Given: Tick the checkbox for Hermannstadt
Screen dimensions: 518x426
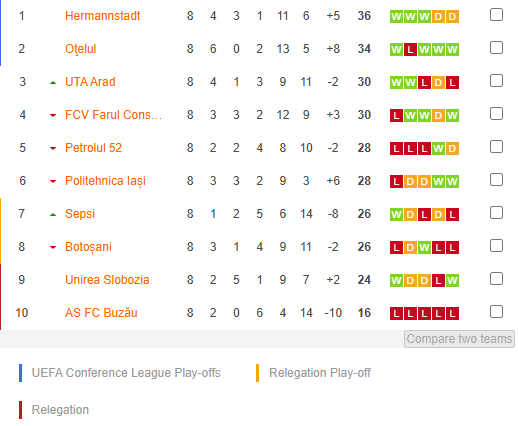Looking at the screenshot, I should 496,15.
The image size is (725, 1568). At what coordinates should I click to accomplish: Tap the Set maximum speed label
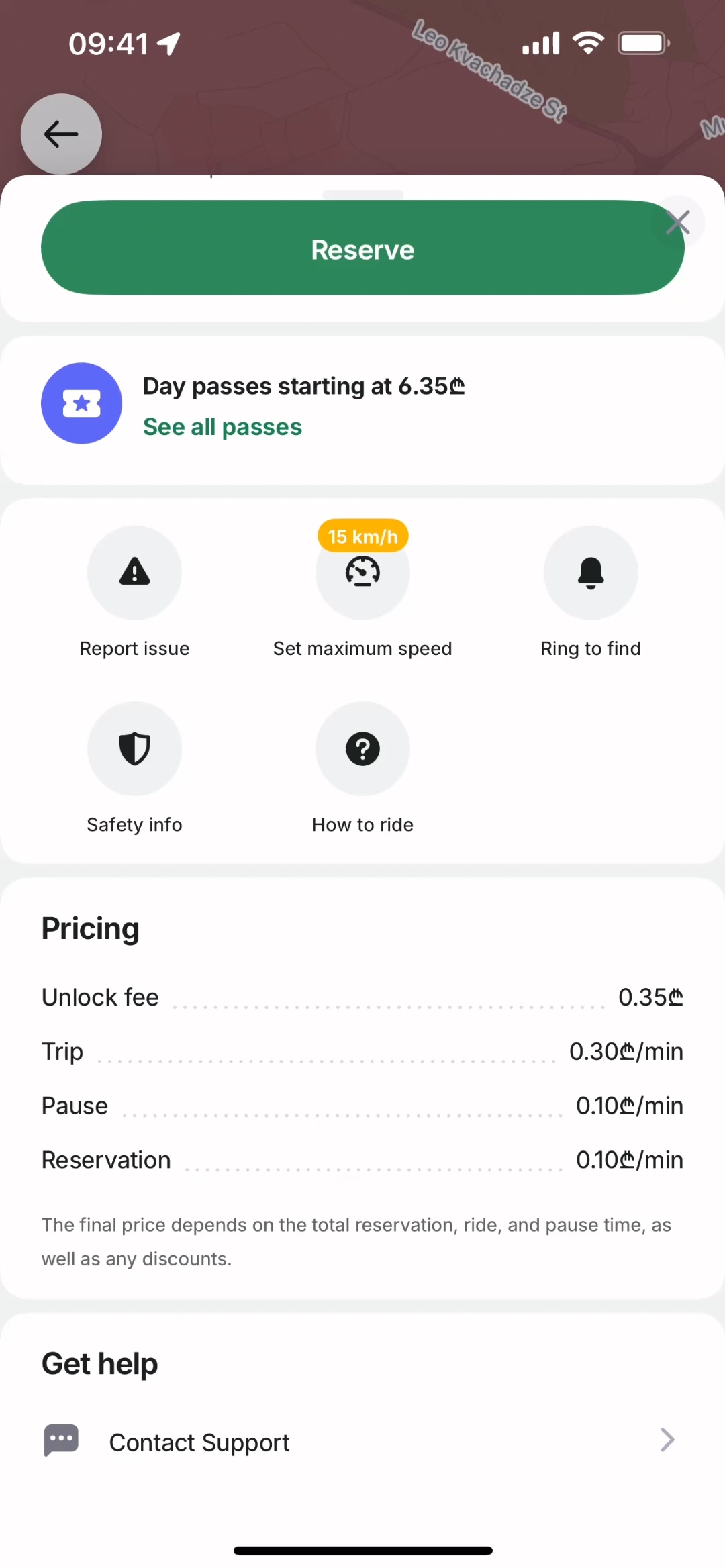362,648
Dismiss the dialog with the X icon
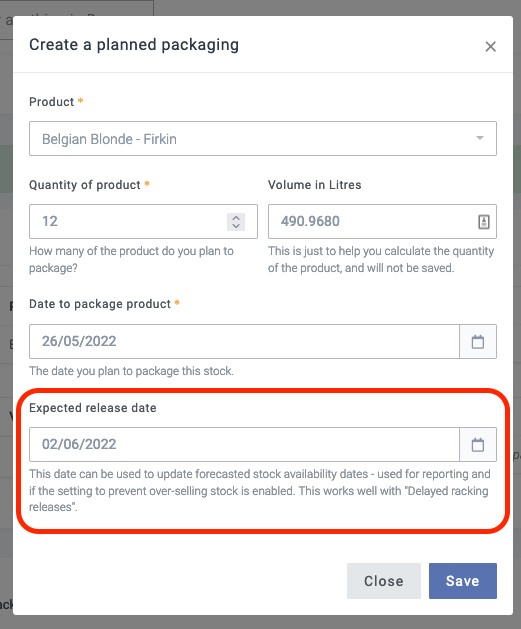 tap(490, 47)
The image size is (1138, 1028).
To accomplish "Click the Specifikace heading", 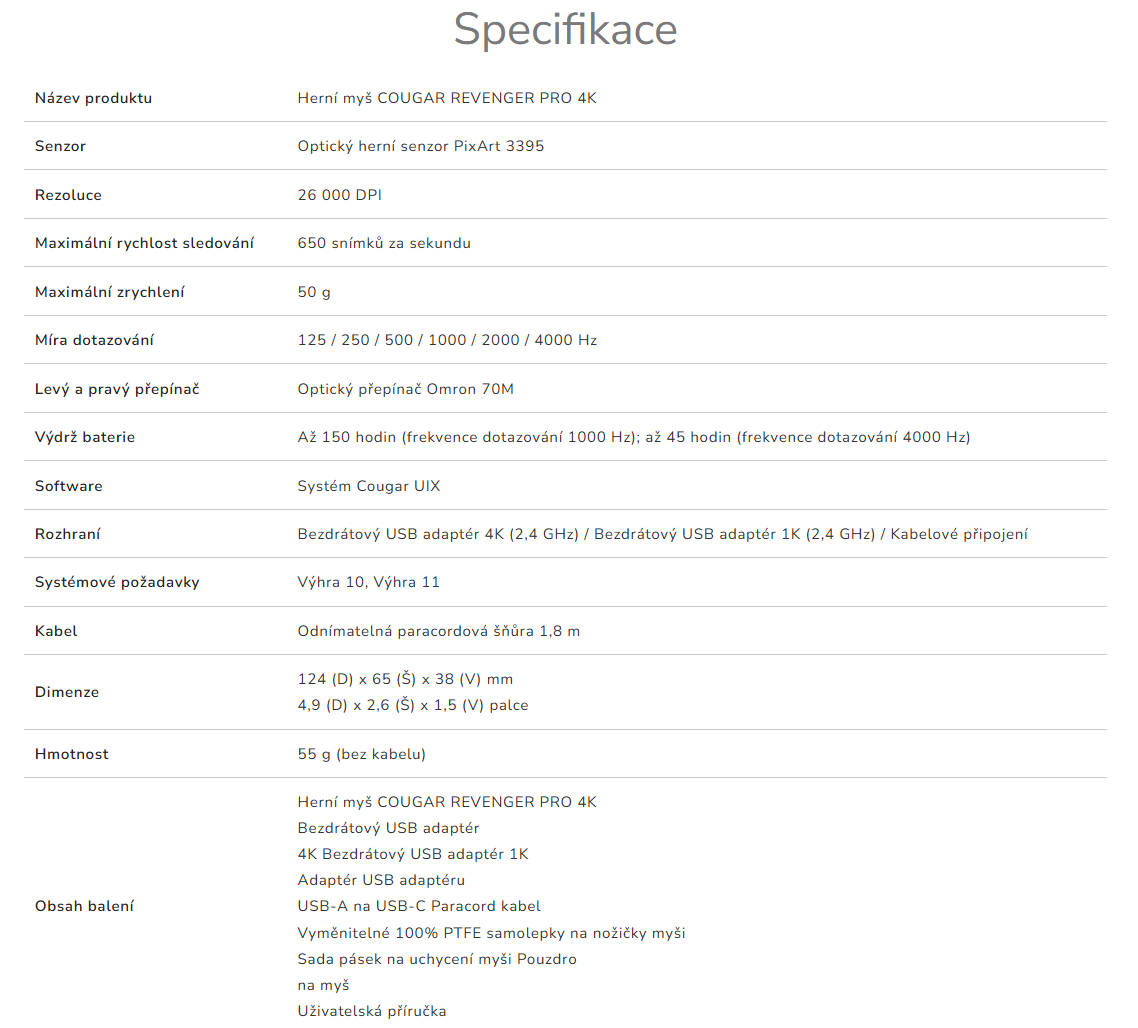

# Work required:
The entries are to be restated word for word, and no picture should appear in the copy.

# Reply:
Given: Tick the checkbox for Hermannstadt
Screen dimensions: 518x426
Looking at the screenshot, I should 496,15.
The image size is (725, 1568). At what coordinates should I click to accomplish: Tap the Set maximum speed label
362,648
Dismiss the dialog with the X icon
 tap(490, 47)
The image size is (1138, 1028).
To accomplish "Click the Specifikace heading", 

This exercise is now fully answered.